I read that BBC piece as reporting on other people’s opinions, rather than necessarily endorsing them. That’s the BBC for you, anodyne by statute. She even links approvingly to an Irish article which takes a different view.

Just to expand a bit on this, consider these four entities

A) GB (England, Scotland and Wales)
B) Northern Ireland
C) The Republic of Ireland
D) The rest of the EU

The current political situation is thus, with respect to customs union, freedom of movement etc:

There can be no hard border between A and B - it’s the same country after all

There can be no hard border between B and C - because of, amongst other things, the Good Friday Agreement.

There can be no hard border between C and D - that’s the full EU, and C will be a member ongoing

Given that the current idiots in government want to leave the customs union and the single market:

There must either be a hard border between A and (B + C + D) or between (A + B) and (C + D)

• Dataset section:
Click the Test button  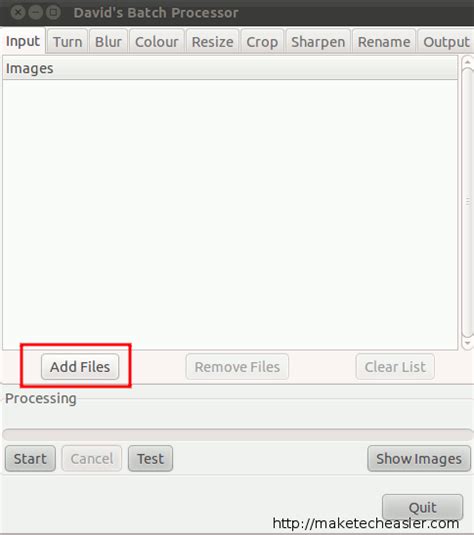click(150, 459)
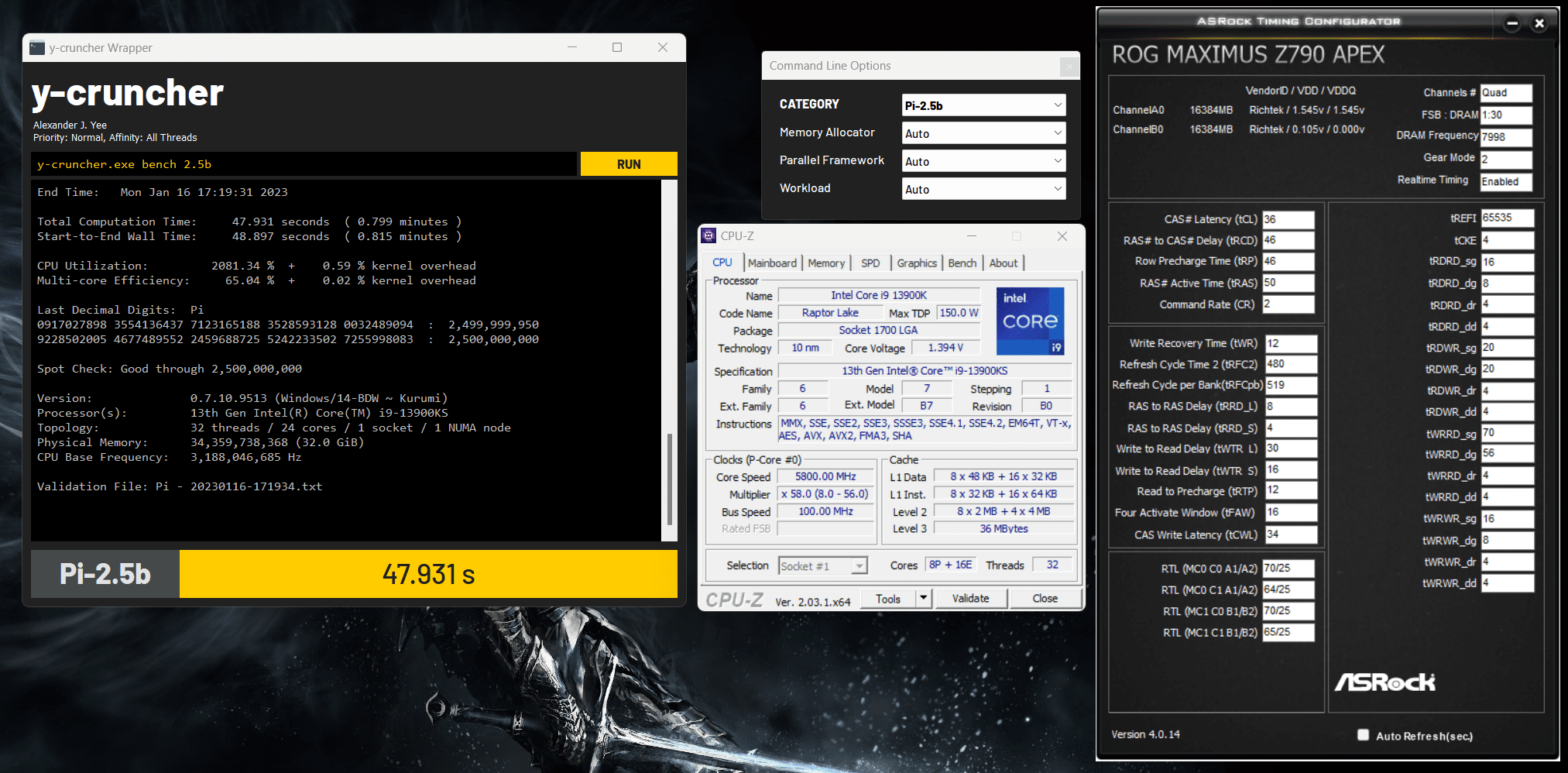1568x773 pixels.
Task: Open the Parallel Framework dropdown
Action: [983, 161]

• To-do list:
**1)** Can you rewrite the Brexit border post, starting with "Given that the" and going on through "and (C + D)", with "idiots" changed to "ministers"?
**2)** Answer these questions from the Brexit border post:
(a) What does the writer call the BBC, "by statute"?
(b) Which agreement is named as a reason there can be no hard border between B and C?
(c) Which three places make up entity A?
**3)** How would the Brexit border post go on after its final sentence? Write that continuation.

• Written answers:
**1)**
Given that the current ministers in government want to leave the customs union and the single market:

There must either be a hard border between A and (B + C + D) or between (A + B) and (C + D)

**2)**
(a) Anodyne.
(b) The Good Friday Agreement.
(c) England, Scotland and Wales.

**3)**
The former breaks the integrity of the United Kingdom (and if that happens Scotland will demand to stay in the customs union, single market too), and the latter leads to, well, a return to a darker past.

The current UK Government is basically sticking its fingers in its ears about this issue. It doesn’t help that the Tories are barely holding onto power by openly bribing the DUP. The Irish Government isn’t exactly stable either.

Good times, good times.

I’ve gone back to thinking that Mrs May is just playing the long game - muddle through as if in denial for as long as possible, watch the contradictions pile up until the whole thing collapses in chaos, and then offer a second referendum with the expectation we stay in the EU. Because, there really is no good outcome for the UK otherwise. The Irish border issue is unresolvable, there is no good trade deal, there is no taking back control, there is no good economic outcome, there is no limiting immigration below the jobs available. And Mrs May, despite her lack of political skills and charisma, is sharp enough to see all this, and ruthless enough to do it this way.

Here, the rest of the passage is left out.